【车辙碾过青春的山】 —— 陈好直
又一次登临灵岩山,风拂松涛,看沧海桑田,总将心吹回十九岁那年——那青葱岁月,意气仿佛初生的草木,莽撞又执拗地疯长,无所顾忌地伸向天空。
那时,奶奶在乡间是颇有名气的执笔人,红白喜事、新屋落成,门楣上的红纸墨字都浸透着她手上岁月的温度。我便也学着涂鸦,在纸页上笨拙地模仿着那些墨痕。堂前一张斯巴达武士的藤牌画像,是我用廉价的水粉颜料画下的第一幅画,竟也粗粗显出了些威风凛凛的模样。渐渐地,根据不同题材房间里到处挂满了我画的画。后来不知怎地,长街的陈龙和石桥头的王伟知道了我的爱好,便邀我同去参加美术班。
于是,长街中学的教室里,便聚了一群年龄参差的学生,共同浸染在尤苏老师所描绘的艺术光影里。尤老师个子不高,宁海峡山人,来自宁波教研室,却用一口温软的宁波普通话,不厌其烦地描摹着那些我们尚还懵懂的美学世界。他引领我们,从懵懂初开处起步,以铅笔在纸上笨拙地描摹伏尔泰、大卫石膏像的棱角光影;而后又尝试水彩的轻灵晕染,在笨拙的临摹中,我们终于得以窥见一丝艺术殿堂的庄严轮廓——虽则不过是门缝里透出的微光,却足以照亮少年心中蠢动未明的向往。
陈龙那时在我们中间是公认的“才子”,他笔下的农民画曾获省奖,也成了他引以为傲的资本。他常带着一种含蓄的骄傲提起此事,那神情,仿佛阳光在他肩头也格外偏爱地多停留了几分。
每逢尤老师提议外出写生,一行人就立刻神气活现起来。我们各自骑着吱呀作响的自行车,背负着简陋画夹,迎着风穿行在乡间小道上,俨然是未来画家的模样——年少的心总易被这种微小的仪式感所满足,或许因那象征着我们终于摆脱了泥土,向更高处飘飞了一寸。而尤苏老师,每每坐在我的车后座。说来也怪,载着老师,我脚下仿佛生出无尽力气,翻越上下岭,竟从不觉得累。车轮滚滚,载着两个人的重量,却常将同伴的单骑甩在身后扬起的尘烟里。
龙浦下港的波光,五岔塘的倒影,西岙集福寺的沉静檐角……直至灵岩山苍郁的松涛深处,都一一被我们年轻的脚步叩响,被青涩的画笔匆匆捕捉。
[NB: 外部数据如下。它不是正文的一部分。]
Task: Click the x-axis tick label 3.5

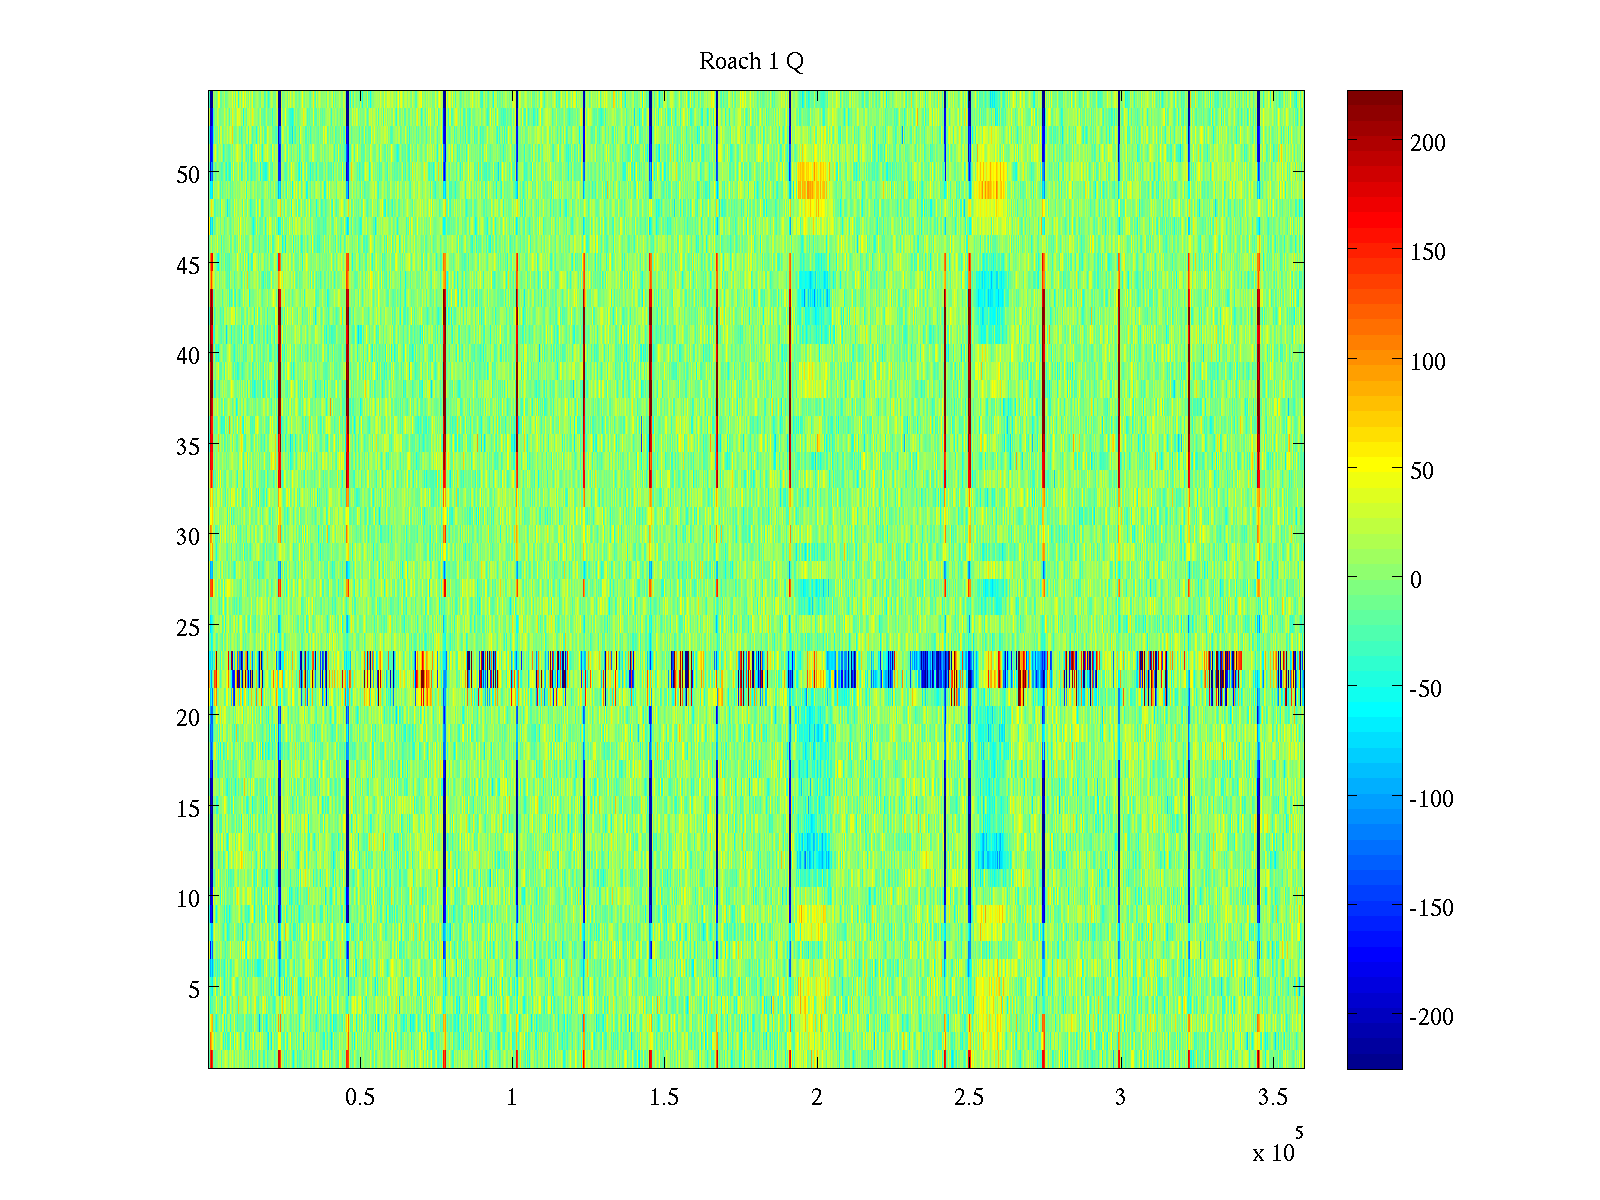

山风簌簌,拂过画纸,也拂过我们年轻专注的脸庞,将时光悄然印染在纸面,也刻入生命的肌理。
一个学期的学画时光,匆匆如同指间滑落的流沙。临别那天,我们簇拥在尤老师身边,拍下一张合影。照片上,一张张面孔毫无机心,笑容如刚洗净的天空般澄澈,每一双眼睛里,都盛满了对世界初初开启的惊奇与信赖——那未经世故涂抹的真纯,至今想来,依旧如灵岩山顶的晨光般,是心底一片不容侵蚀的澄明圣地。
岁月无声流走,当年自行车上轻快的少年,早已被时间推向了人生的山峦重重。可每当脚步再次踏上灵岩山的石阶,山风掠过松针的低语,便如旧日画笔沙沙作响。昔日那堂前藤牌上初试啼声的笨拙笔触,竟成了生命画布上无法抹去的第一道印记——它无声地提醒我,所有向上跋涉的漫长道路,其真正源头,或许不过是灵魂深处对美最初那声懵懂而热烈的应答。
原来人这一生,不过是在不断攀爬各自命定的那座“灵岩山”。而年少时懵懂撞入的美之秘境,那些光影、线条、色彩交织的初梦,如同山巅不息的松风,早已悄然注入骨髓,成为支撑我们攀越尘世嶙峋的、无声而坚韧的力量——它使我们在所有跋涉的途中,心底始终存有松风过耳,眼底永远映着天光云影。